We had guests over for dinner on Saturday night and I decided to make goat cheese stuffed squash blossoms. I grabbed several from the garden Saturday morning, but as I started to put them together I realized that I could use a few more. As I started opening the newly gathered blossoms one of them was buzzing. I peaked and saw a bee inside. I immediately moved towards the door to throw the squash blossom outside, but before I could, the bee escaped. I screamed, threw the blossom, and yelled to my husband that there was a bee in the house. He seemed less concerned than I was. Well after I had a chance to collect myself I went for the blossom, since you don’t want to waste a perfectly good squash blossom. As I picked it up, a bee flew out. I screamed and threw it again. I was then very confused, I could have sworn I saw the bee fly out. Turns out there were 2 bees in that squash blossom. Luckily they flew to the sunroom and were buzzing around the windows. After about 10 minutes of coaxing I swas able to return those bees to the outside. Maybe that’s why they say to gather the blossoms in the morning.

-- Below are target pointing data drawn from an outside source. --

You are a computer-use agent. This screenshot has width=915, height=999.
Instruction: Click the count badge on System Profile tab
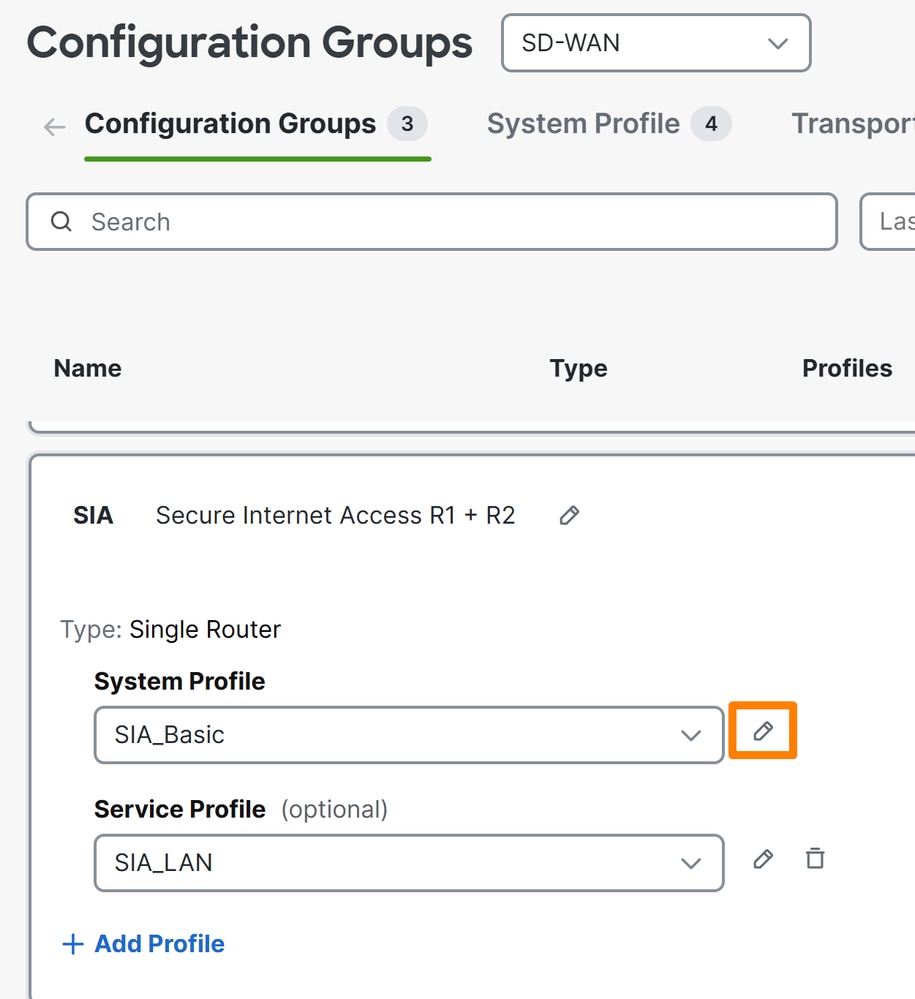click(x=711, y=123)
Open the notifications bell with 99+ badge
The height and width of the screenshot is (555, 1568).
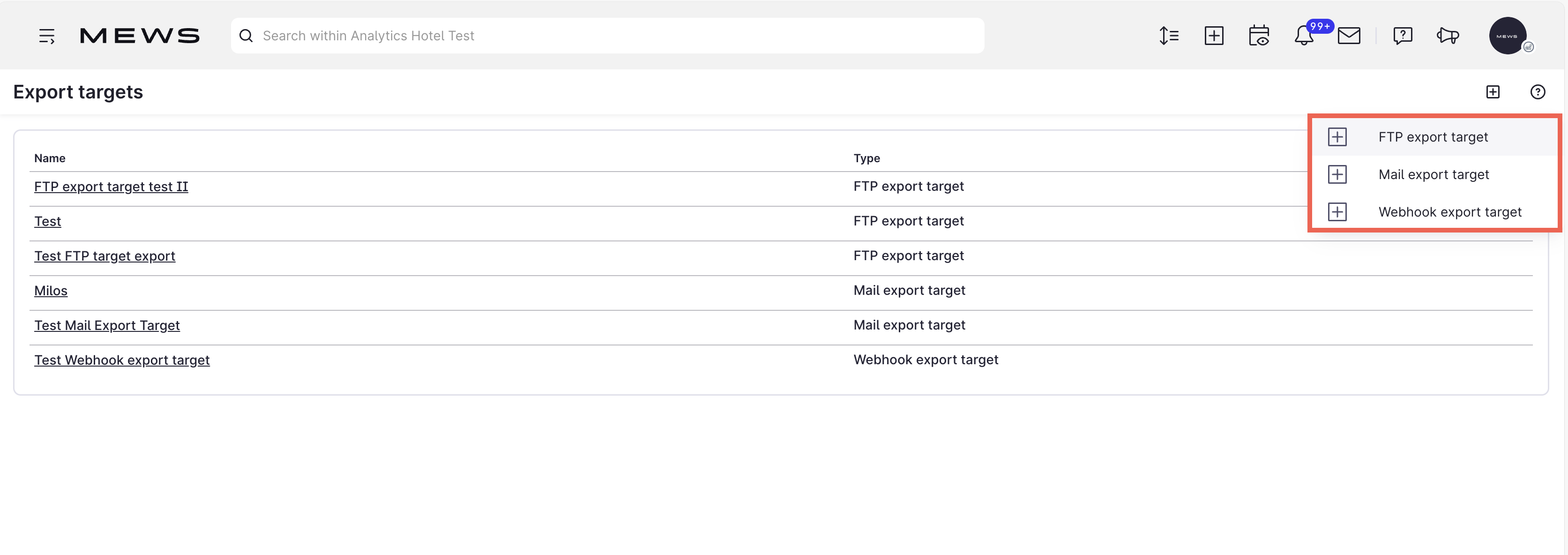(x=1304, y=35)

On a side note, I also made pesto with the garden basil and cooked up some zucchini and yellow squash. Yum!

On to the mysterious sprouts… For the past several weeks I’ve seen what I swear are squash and tomatoes seedlings. I could be wrong about the tomatoes, but the squash family is pretty distinct. I couldn’t figure out how these were getting everywhere, especially in the back yard. Finally I figured out that I had used homemade compost in the recent plantings. The compost must not have been hot enough to kill the seeds, so last seasons veggies were sprouting in the garden. I guess this is why you’re supposed to avoid weeds in the compost pile. A few squash plants are much easier to deal with than milkweed.